Because who doesn't love snacks?
healthy snacks skinny


healthy snacks skinny

Most things that taste amazingly good aren’t good for you (we’re looking at you, cheeseburger and fries.) However, there are several unhealthy foods that do have better-for-you counterparts: You just have to know where to look. Read on for 7 savvy substitutes for your favorite foods.

Store brand Popsicles vs. homemade popsicles

Sure, our childhood memories are all tied up in sugary push pops, but making your own popsicles saves calories, refined sugar, and lots of artificial flavors. All you need are popsicle molds, sticks, fresh juice or yogurt, and your favorite fruit.

Deli Sandwiches vs. flatbread sandwiches

Deli sandwiches more often than not come loaded with unnecessary ingredients that don’t add anything to the sandwich other than calories. Flatbreads are a perfect alternative since they naturally contain fewer calories while still tasting great. We are currently obsessing over the Thai Chicken Flatbread Sandwich at Panera, made with chicken raised without antibiotics, fresh veggies and peanut sauce.

Store brand Hummus vs. homemade hummus

Instead of buying our hummus pre-made, why not make it at home? This way, you’ll automatically get rid of unnecessary preservatives that go into pre-packaged varieties. Hummus is also very easy to make: Just go out and buy the chickpeas in a can, which are already cooked, along with tahini and any other favorite ingredients.
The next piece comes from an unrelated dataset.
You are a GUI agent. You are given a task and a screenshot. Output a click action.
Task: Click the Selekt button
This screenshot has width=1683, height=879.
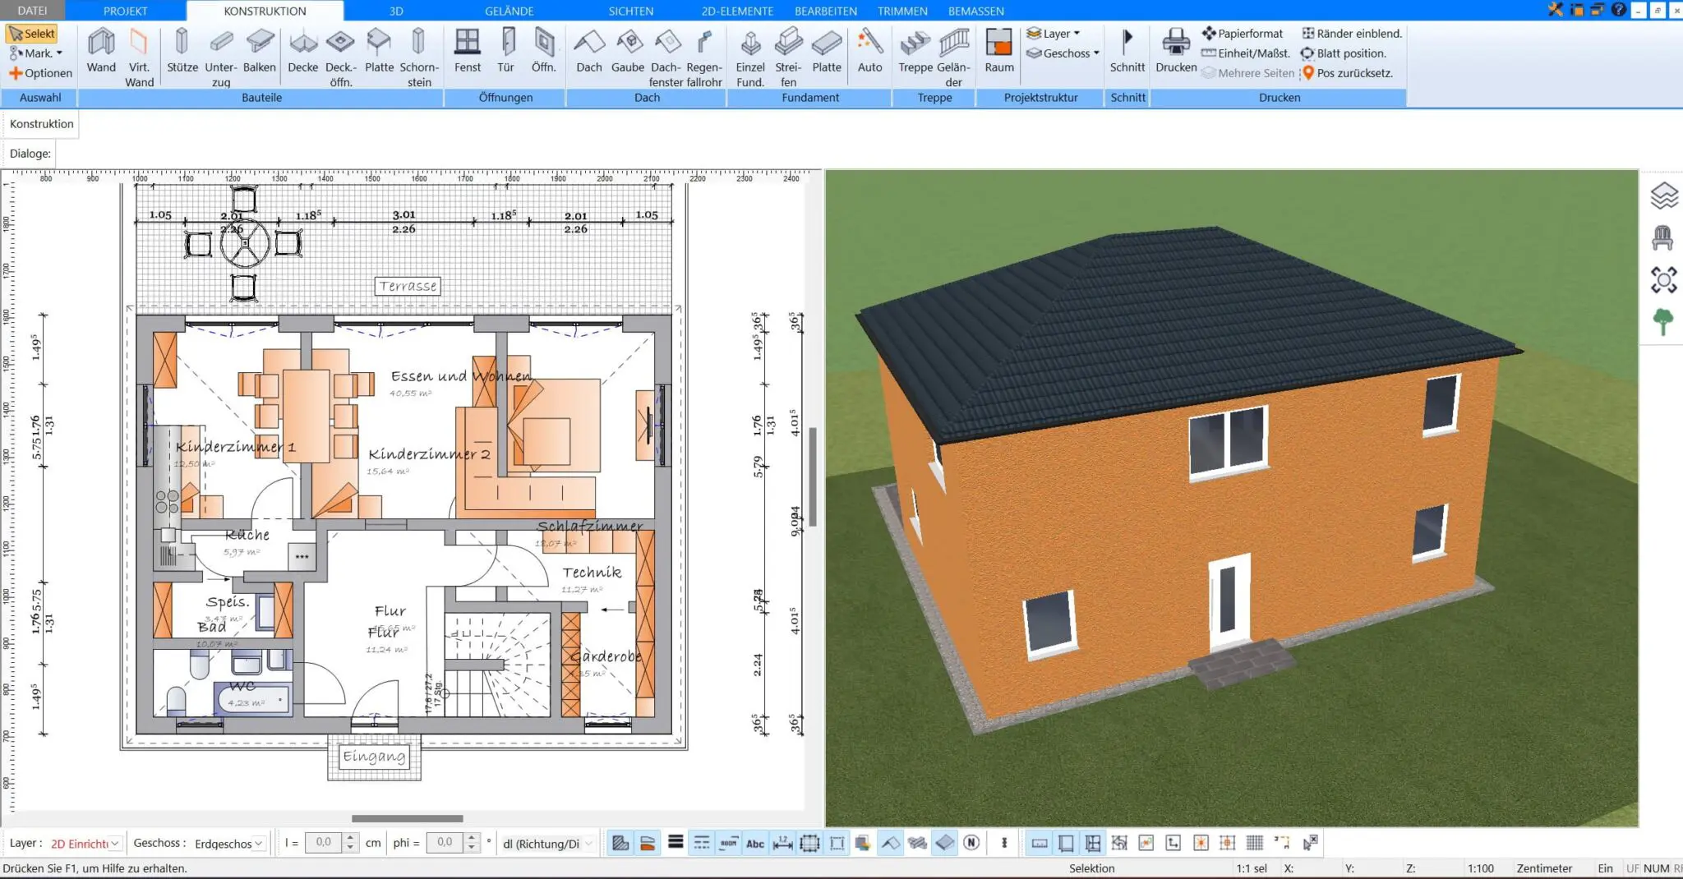(33, 33)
Throw it all in a blender and it’s ready to eat!

Fried doughnuts vs. baked doughnuts

So we know this isn’t breaking news, but doughnuts are not the most health-conscious food out there. When you fry dough in fat, it turns into one delicious trans-fat nightmare. To compromise, we suggest substituting baked doughnuts. Just by swapping a fried doughnut for a heart-friendly baked doughnut, we can cut out a lot of fat.

Frozen yogurt vs. homemade smoothies

When compared to ice cream, it’s easy to fall under the illusion that frozen yogurt is healthy for us. Unfortunately, frozen yogurt can be very high in sugar. To skip the 20 grams or more per serving of artificial sugar, we suggest a homemade fruit smoothie. All we need is to throw our favorite fruit, plain Greek yogurt, and some ice in a blender. Fruit has natural sugars that will satisfy our sweet tooth, and the Greek yogurt will provide a healthy does of calcium.

Soda vs. Sparkling Flavored Water

Say it isn’t so! We love soda as much as the next person, but man is it not good for you. The sugar and artificial content pretty much seal soda’s fate as one of the unhealthiest beverages around. It is even rumored that soda ages us. To keep our youthful appearance, try substituting soda for some sparkling flavored water. The carbonation and fruit flavors will trick us into thinking we are getting our daily soda fix.

Ready-to-eat Cereal vs. Prepared Oatmeal

Looks like our grandmas may be on to something.  Even though happiness could be characterized as a bowl of hearts, stars, and horseshoes, ready-to-eat cereal is not nearly as beneficial to your health as oatmeal. Aside from keeping you fuller longer, oatmeal contains B vitamins, has been shown to lower blood pressure and cholesterol, and aids our immune system and metabolism.